Progressive Supranuclear Palsy with Post-Traumatic Frontal Lobe Damage Mimicking Anti-IgLON5 Antibody Disease

Phenotypic overlap between autoimmune encephalitis and movement disorders may rarely occur. Anti-IgLON5 antibody mediated disease and progressive supranuclear palsy (PSP) may clinically mimic each other. PSP is one of the tauopathies and a clinicopathologic entity marked by vertical supranuclear gaze palsy, pseudobulbar palsy, symmetric bradykinesia, frontal-subcortical cognitive dysfunction, gait impairment, and postural instability.

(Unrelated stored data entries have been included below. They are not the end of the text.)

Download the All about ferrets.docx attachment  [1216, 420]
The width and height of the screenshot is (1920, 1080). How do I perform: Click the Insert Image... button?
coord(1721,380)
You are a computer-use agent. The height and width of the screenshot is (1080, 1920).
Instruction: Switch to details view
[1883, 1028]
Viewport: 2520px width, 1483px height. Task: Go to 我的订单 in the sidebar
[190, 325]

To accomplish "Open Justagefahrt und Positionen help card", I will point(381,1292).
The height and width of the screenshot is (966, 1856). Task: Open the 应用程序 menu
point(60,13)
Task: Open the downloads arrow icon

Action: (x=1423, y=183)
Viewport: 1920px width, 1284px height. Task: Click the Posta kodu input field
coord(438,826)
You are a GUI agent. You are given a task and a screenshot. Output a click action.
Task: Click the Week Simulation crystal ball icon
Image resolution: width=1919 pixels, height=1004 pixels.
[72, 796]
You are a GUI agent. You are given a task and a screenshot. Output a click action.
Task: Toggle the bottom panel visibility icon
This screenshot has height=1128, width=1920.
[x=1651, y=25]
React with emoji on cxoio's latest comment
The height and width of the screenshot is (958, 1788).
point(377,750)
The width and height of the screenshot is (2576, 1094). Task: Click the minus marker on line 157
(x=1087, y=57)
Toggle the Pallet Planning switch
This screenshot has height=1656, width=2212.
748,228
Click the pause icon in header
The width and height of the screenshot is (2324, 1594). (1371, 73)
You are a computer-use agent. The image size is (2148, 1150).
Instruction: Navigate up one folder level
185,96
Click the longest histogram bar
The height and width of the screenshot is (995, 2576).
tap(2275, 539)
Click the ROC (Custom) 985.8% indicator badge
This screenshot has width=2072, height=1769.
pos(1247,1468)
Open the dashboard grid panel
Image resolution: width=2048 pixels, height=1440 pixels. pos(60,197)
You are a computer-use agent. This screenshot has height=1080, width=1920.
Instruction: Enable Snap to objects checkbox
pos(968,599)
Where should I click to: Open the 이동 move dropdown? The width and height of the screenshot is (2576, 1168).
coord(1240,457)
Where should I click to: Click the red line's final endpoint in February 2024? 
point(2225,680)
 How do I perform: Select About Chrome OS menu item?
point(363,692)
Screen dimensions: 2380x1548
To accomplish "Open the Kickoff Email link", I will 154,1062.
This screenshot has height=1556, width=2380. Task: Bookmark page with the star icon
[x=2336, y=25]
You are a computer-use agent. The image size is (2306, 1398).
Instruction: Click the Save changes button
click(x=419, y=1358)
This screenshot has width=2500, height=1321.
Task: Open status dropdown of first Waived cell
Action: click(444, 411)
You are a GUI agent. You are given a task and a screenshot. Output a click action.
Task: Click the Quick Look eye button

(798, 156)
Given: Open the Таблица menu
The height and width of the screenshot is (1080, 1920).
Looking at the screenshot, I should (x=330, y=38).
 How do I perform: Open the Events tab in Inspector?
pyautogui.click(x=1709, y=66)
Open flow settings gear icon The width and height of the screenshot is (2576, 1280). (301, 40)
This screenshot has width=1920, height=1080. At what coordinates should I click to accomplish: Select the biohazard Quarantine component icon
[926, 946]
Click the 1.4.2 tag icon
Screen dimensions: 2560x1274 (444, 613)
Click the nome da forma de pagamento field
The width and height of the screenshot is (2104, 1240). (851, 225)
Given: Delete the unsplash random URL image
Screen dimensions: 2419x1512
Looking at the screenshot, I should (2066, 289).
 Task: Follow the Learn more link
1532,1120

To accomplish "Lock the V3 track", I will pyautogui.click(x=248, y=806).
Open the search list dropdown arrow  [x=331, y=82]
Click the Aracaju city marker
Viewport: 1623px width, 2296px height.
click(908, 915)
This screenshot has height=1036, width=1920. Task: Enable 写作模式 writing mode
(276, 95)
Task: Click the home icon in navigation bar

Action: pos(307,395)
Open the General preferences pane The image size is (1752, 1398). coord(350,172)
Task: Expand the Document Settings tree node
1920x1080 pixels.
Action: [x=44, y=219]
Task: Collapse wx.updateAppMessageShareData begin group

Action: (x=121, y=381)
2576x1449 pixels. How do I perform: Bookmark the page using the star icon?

Anti-IgLON5 antibody mediated disease may also have vertical supranuclear gaze palsy, combined non-REM/REM parasomnias,, bulbar dysfunction (dysarthria, dysphagia, vocal-fold paresis, episodic respiratory failure), gait disturbance, and movement disorder.We present a patient with progressive gait disturbance, vertical supranuclear gaze palsy, cognitive decline, as well as extremity chorea, highlighting the phenotypic overlap between PSP and anti-IgLON5 disease. His workup was negative for the antibody both in serum and cerebrospinal fluid. Fall leading to subdural hemorrhage and bilateral post-traumatic frontal lobe changes likely led to his bilateral upper and lower extremity involuntary movements. His mental status improved after lumbar puncture. His condition further improved on treatment with carbidopa levodopa 25/100 mg three times a day.While the presentation of this case was consistent with anti-IGLON5 antibody mediated disease, the involuntary movements were due to frontal lobe damage.